Hace unos días veía, por fin, ‘Carga maldita’, una descomunal obra maestra de William Friedkin que transmitía una opresiva sensación de verosimilitud de tal calibre que, al terminar, estaba extenuado. Más allá del maravilloso homenaje al fatalismo de ‘La jungla de asfalto’, es una película que te hace sentir que has viajado en esos camiones.

Al comentar lo mucho que me gusta el cine de los años 70 y su autenticidad a raudales, me tiraron de las orejas por ponerme en plan abuelo cebolletas, echándome en cara —con cariño, respeto y amplias dosis de buen humor, creo y espero— las muchas veces que he criticado la actitud ‘antes, todo esto era campo’.

Le he estado dando vueltas y sigo defendiendo la fuerza de muchas películas de los 70 (cada década tiene las suyas, obviamente), cuando los cineastas, fuera del sistema de estudios y gracias al desarrollo tecnológico que permitía filmar con cámaras cada vez más pequeñas, se echaron a las calles para mostrar lo que pasaba en ellas. La autenticidad de la que hablábamos hace unos días.

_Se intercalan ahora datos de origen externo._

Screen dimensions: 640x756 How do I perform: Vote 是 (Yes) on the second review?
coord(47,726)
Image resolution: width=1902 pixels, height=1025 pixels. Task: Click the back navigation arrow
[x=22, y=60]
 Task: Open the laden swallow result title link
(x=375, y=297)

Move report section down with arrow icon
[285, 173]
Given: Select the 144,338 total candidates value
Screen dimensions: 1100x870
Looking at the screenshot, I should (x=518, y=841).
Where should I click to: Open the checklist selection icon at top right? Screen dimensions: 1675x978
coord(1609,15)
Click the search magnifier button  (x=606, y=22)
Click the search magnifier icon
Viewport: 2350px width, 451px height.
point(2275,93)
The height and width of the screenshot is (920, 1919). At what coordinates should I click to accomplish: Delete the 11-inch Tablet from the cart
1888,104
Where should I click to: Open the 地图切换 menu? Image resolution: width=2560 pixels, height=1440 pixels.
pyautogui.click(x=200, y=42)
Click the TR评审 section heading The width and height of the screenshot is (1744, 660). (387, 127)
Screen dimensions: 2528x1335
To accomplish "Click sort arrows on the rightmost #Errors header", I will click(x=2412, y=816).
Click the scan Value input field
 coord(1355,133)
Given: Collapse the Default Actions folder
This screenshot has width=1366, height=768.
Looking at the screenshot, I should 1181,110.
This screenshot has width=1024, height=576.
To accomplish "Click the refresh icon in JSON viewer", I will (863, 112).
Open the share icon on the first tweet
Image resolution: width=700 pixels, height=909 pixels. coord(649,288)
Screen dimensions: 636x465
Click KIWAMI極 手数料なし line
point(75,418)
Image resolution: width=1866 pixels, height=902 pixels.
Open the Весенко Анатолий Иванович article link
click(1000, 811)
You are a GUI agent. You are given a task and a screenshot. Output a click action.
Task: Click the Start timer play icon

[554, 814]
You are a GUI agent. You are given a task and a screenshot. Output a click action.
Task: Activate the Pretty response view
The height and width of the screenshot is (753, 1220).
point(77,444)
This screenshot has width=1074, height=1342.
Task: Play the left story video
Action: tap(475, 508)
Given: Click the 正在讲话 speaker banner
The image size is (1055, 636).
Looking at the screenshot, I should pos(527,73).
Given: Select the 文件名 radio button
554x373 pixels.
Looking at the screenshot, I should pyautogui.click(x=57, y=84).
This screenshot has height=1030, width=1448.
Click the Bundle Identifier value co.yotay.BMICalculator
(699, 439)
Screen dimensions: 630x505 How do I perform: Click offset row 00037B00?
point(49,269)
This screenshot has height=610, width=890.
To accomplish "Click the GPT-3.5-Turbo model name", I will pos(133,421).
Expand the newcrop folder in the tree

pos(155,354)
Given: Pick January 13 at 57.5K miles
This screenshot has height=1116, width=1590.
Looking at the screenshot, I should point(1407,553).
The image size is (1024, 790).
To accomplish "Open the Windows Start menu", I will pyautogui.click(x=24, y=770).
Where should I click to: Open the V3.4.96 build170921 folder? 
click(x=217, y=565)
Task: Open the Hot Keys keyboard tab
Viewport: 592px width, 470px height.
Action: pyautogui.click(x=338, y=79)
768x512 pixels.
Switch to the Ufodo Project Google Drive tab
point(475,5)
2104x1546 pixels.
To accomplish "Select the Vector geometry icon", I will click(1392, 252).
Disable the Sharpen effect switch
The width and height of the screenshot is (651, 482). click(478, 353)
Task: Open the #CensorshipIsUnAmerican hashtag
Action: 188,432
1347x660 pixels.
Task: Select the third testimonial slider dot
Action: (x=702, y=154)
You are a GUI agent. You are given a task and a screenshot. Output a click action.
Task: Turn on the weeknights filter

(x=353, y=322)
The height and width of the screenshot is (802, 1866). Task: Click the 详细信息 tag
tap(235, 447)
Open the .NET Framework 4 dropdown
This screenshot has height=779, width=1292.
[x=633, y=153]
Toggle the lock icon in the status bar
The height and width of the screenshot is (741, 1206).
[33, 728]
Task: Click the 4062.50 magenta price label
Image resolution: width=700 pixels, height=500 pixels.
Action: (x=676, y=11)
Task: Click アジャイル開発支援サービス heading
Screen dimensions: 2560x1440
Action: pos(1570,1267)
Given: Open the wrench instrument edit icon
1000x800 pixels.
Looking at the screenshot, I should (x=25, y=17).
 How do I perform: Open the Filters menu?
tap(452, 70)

Fue un cine libérrimo en el que los directores tenían manga ancha, poder y compromiso con unas historias pegadas a la realidad de la calle, muy humanas en todos los sentidos de la expresión y sin sentido peyorativo. Después, en los 80, las grandes corporaciones se hicieron con el control y el cine cambió radicalmente. Otra vez.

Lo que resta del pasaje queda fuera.